The Social Cost of Carbon Soars to $190/tn

The Social Cost of Carbon Soars to $190/tn

by: Anna Lerner Nesbitt , CEO of Climate Collective


Earlier this fall, the Biden administration ordered government agencies?to get ready to use Social Cost of Greenhouse Gases (SC-GHG), or the ‘social cost of carbon’,?consistently in a host of government activities — including annual budgets, permitting decisions and foreign assistance programs.

Embedded in a much-anticipated crackdown on methane leaks from oil wells, the US Environmental Protection Agency (EPA), just announced the first rule referencing the price for the social cost of carbon (SCC) at $190 per ton.

According to Brookings Institution, a Washington DC based non-profit and policy think tank, the SCC is an estimate of the cost of the damage done by each additional ton of carbon emissions. It is also an estimate of the benefit of any action taken to reduce a ton of carbon emissions. In other words, the social cost of carbon helps us weigh the benefits of climate mitigation against its costs.
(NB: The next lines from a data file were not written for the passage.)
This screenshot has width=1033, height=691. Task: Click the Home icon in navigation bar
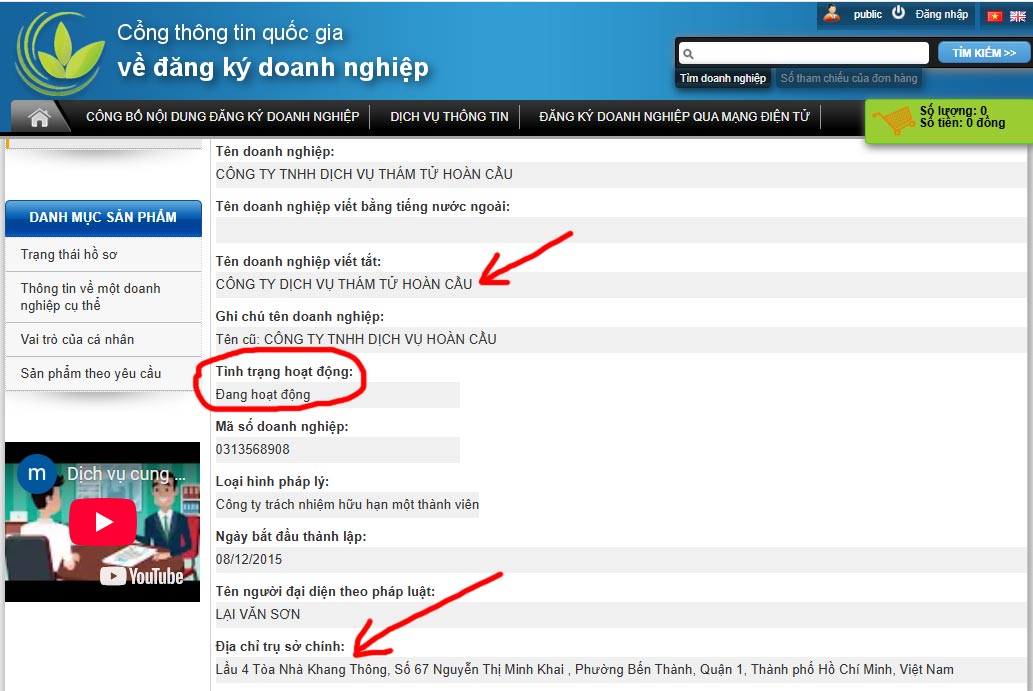tap(40, 117)
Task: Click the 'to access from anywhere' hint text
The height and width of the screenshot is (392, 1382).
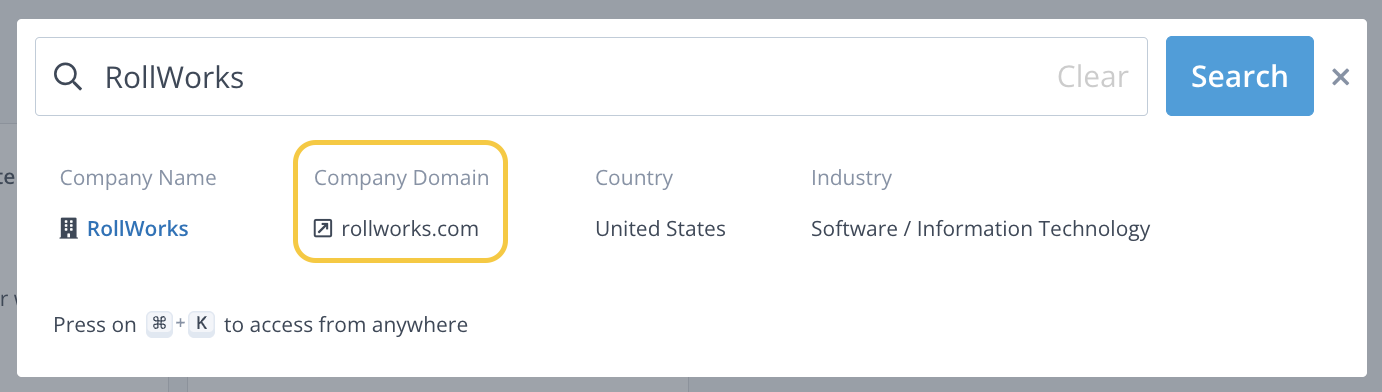Action: (x=346, y=324)
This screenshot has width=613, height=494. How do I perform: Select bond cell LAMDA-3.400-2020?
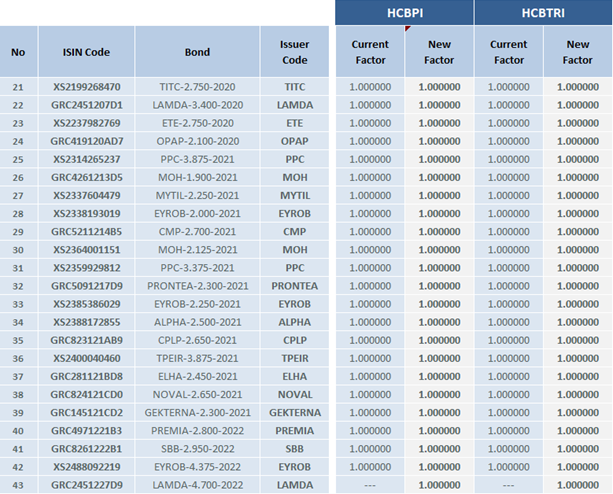[x=197, y=105]
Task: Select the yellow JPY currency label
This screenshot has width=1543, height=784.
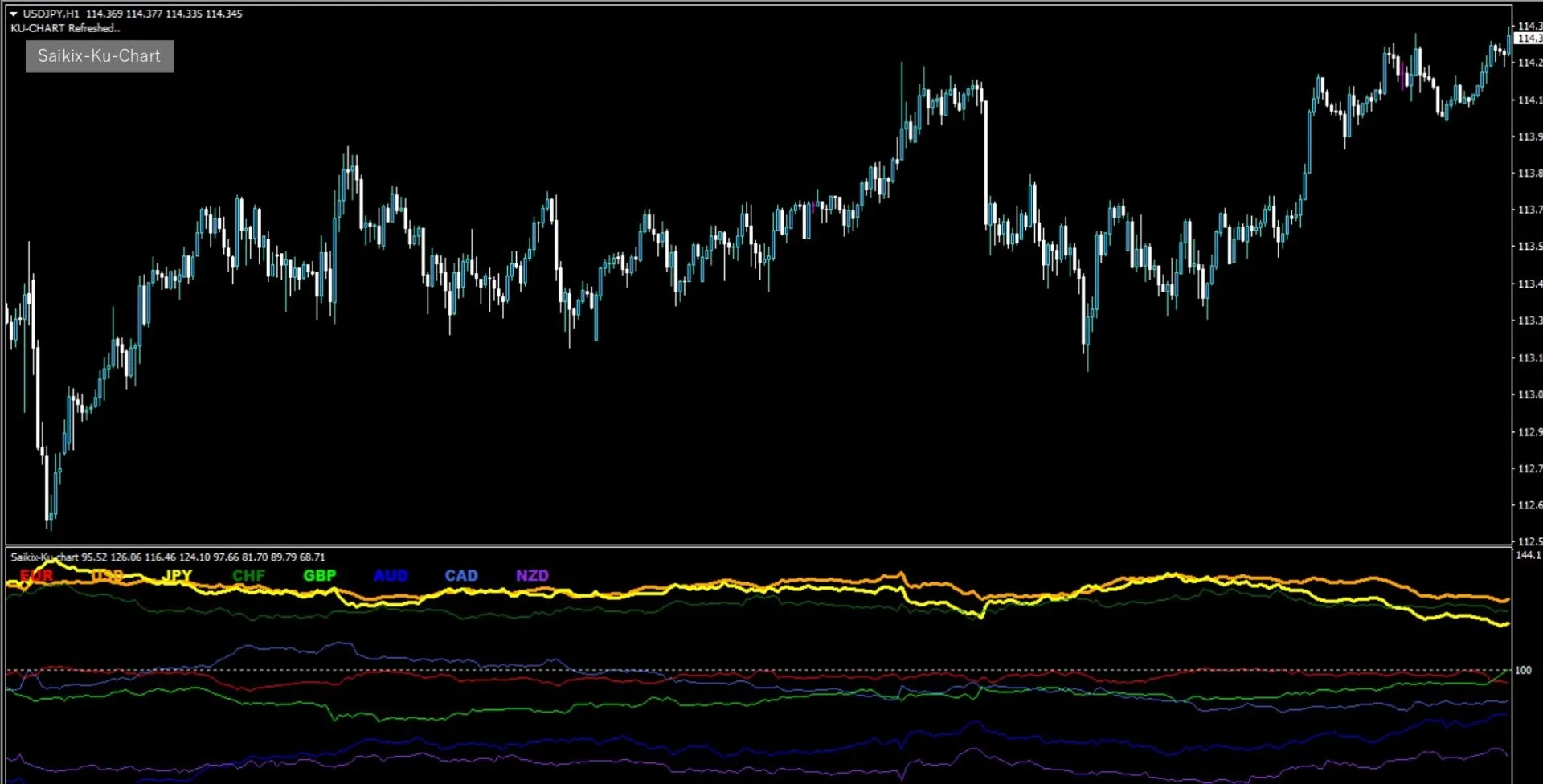Action: 177,575
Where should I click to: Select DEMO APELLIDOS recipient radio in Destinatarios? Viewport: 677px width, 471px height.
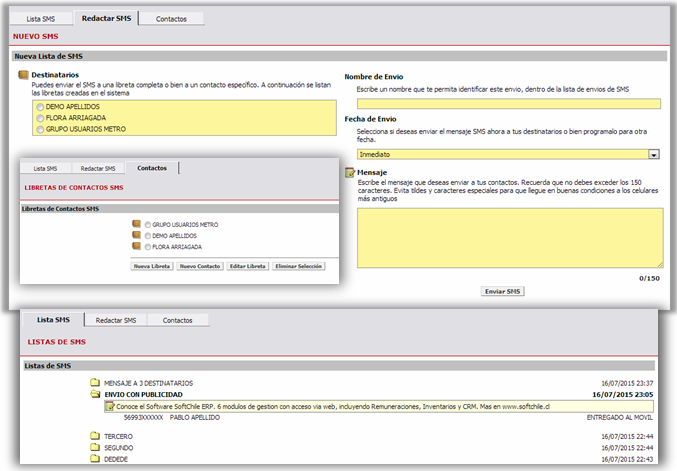39,106
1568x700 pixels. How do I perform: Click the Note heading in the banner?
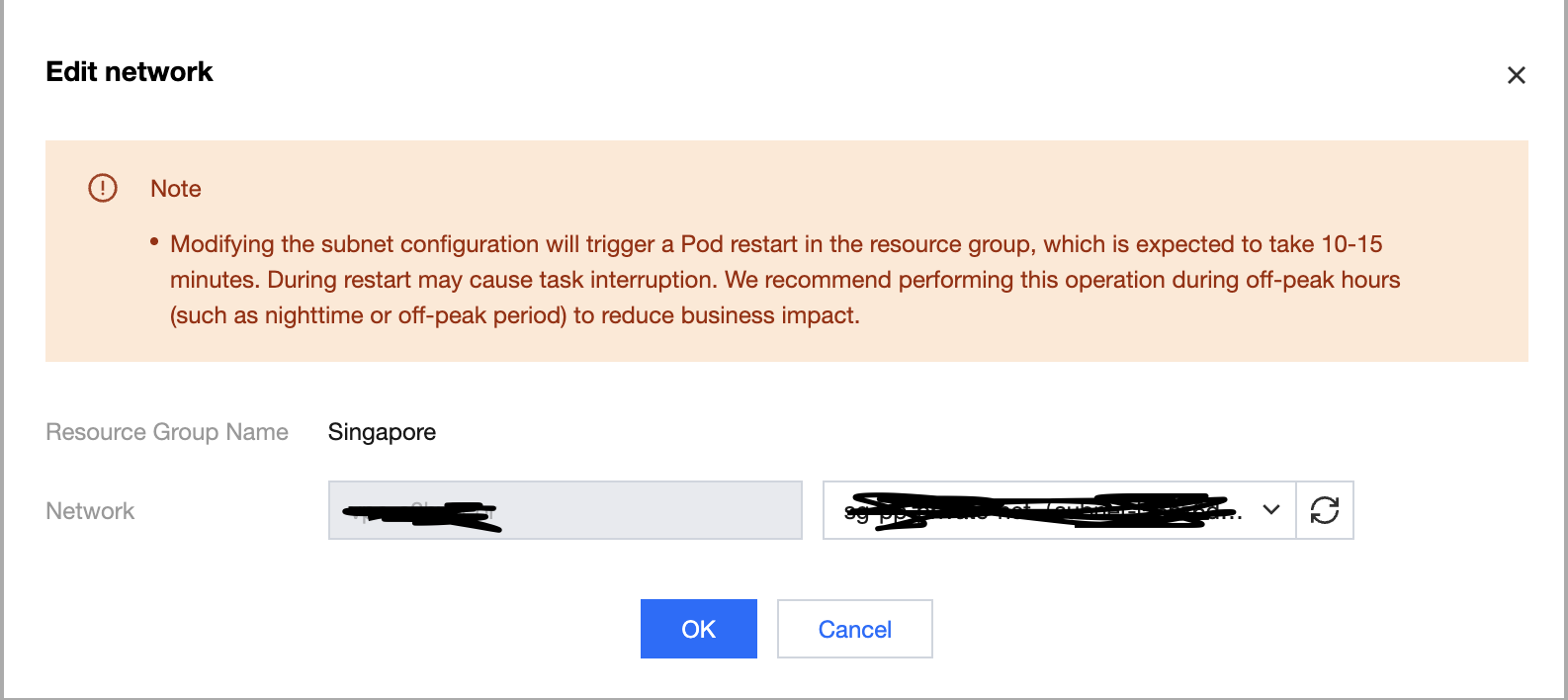pyautogui.click(x=176, y=189)
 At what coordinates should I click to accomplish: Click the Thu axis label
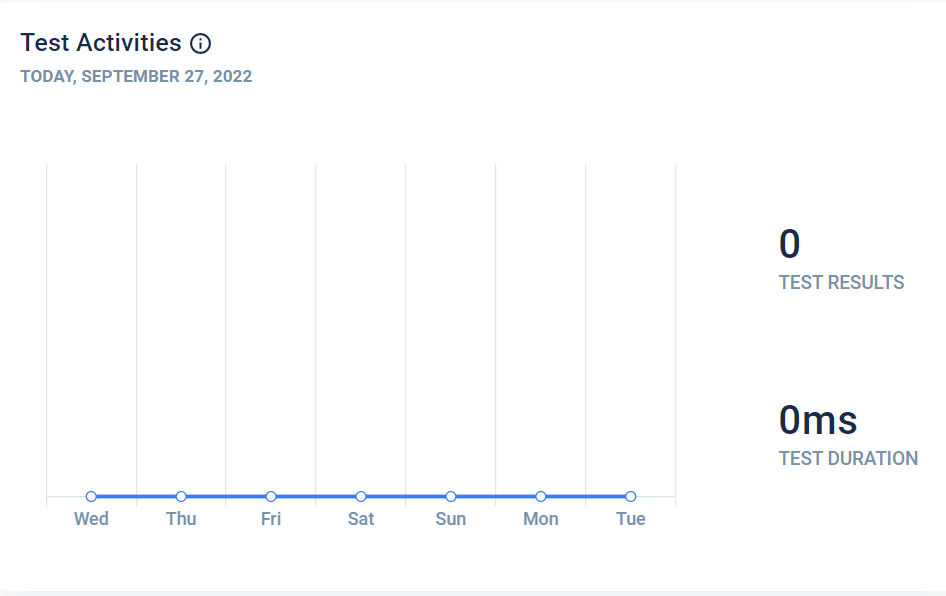click(x=181, y=519)

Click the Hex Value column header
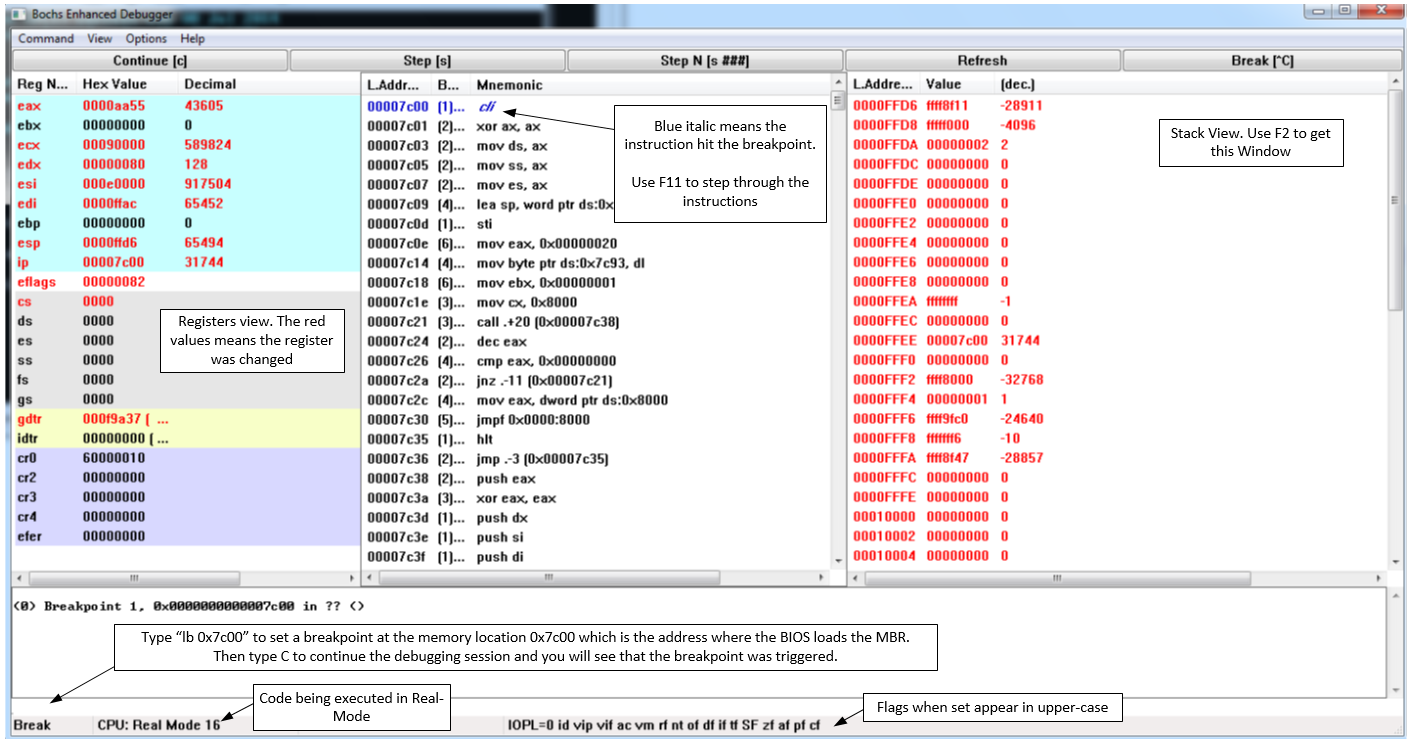114,85
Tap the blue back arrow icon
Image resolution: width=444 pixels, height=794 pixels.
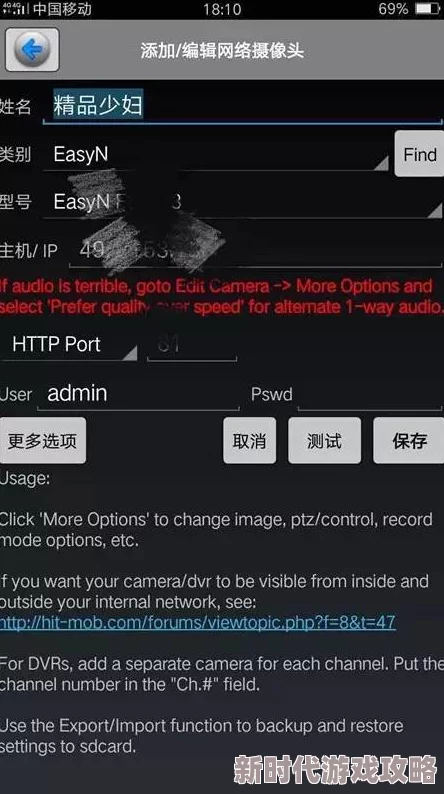pos(32,50)
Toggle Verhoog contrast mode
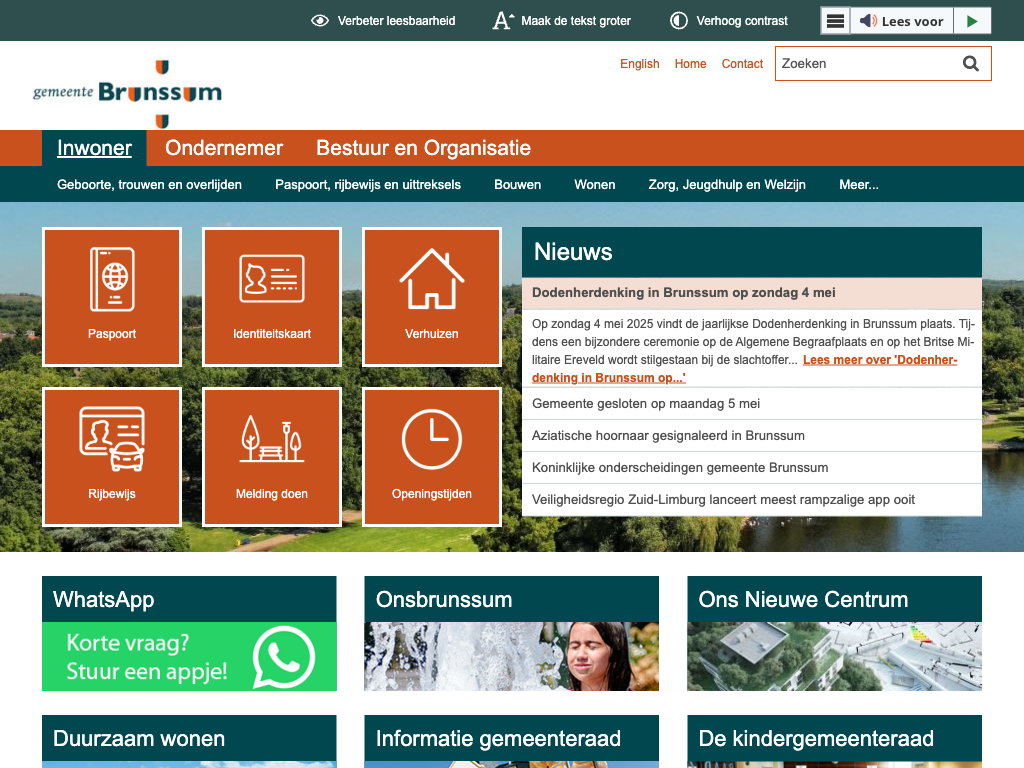1024x768 pixels. coord(728,21)
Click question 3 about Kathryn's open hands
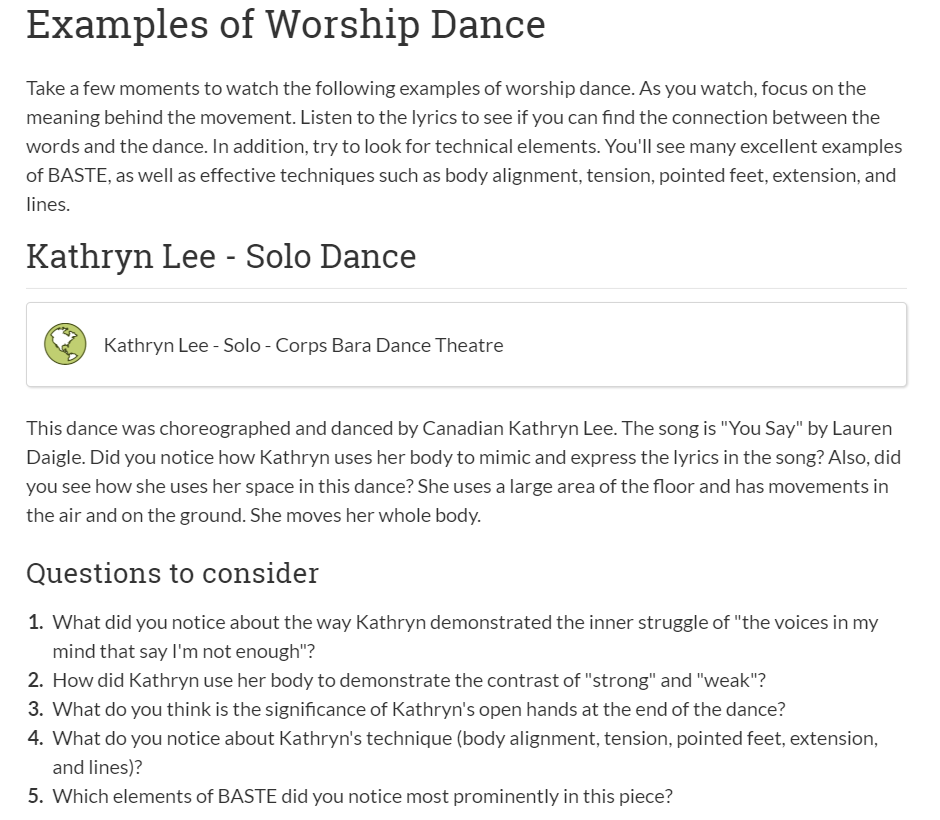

Historically, nature has been used as a free input to production, and polluting or degrading environmental assets has not had a cost associated with it. However, the cost of climate change impact on society today is blatantly clear - in 2023 the U.S. has experienced 25 confirmed weather/climate disaster events with losses exceeding $1 billion each, including 2 flooding events, 19 severe storm events, and one event of drought, tropical cyclone, wildfire and winter storm. According to the U.S. National Centers for Environmental Information this is the highest number on record. Putting a price on carbon is therefore critical to scaling up climate action and decarbonizing societies and can be done using a carbon tax, implementing carbon markets or setting internal – or external costs to pollution.?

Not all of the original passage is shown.